(Items listed in a dataset)
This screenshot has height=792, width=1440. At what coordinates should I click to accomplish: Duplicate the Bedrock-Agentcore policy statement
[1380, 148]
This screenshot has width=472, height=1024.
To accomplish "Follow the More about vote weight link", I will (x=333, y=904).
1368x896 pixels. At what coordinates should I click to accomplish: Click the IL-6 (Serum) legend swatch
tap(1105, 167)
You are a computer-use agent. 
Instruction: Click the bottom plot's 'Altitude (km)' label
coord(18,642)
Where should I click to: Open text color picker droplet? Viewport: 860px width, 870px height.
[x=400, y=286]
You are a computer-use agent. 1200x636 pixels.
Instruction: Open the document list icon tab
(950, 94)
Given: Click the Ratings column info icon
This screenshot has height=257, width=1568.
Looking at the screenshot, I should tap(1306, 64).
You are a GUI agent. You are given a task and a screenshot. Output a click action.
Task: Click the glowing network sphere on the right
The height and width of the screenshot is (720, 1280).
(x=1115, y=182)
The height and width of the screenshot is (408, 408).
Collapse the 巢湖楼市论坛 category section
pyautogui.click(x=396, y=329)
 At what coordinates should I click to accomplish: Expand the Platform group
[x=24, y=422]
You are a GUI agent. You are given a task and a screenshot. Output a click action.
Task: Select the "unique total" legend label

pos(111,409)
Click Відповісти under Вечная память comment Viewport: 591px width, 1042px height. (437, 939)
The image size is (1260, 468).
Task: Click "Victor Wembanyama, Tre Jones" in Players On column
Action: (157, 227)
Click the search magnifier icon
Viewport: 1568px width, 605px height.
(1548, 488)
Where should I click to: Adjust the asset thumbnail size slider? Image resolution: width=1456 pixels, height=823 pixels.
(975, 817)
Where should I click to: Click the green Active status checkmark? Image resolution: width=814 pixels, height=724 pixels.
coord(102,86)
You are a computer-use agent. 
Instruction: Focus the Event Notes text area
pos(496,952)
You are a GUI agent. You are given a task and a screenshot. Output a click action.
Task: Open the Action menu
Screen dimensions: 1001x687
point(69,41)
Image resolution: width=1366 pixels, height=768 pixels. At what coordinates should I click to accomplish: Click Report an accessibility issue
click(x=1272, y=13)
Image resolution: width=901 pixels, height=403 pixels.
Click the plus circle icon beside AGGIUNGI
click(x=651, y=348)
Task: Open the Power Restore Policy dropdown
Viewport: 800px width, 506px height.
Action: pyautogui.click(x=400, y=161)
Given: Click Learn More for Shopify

## Work to do
Locate each line in the records above that contains the string "Viewport", treating uppercase and lowercase letters as distinct, and copy every such line in full.

## Output below
Where should I click to: Open text color picker droplet? Viewport: 860px width, 870px height.
Click Відповісти under Вечная память comment Viewport: 591px width, 1042px height. (437, 939)
Viewport: 1568px width, 605px height.
Viewport: 800px width, 506px height.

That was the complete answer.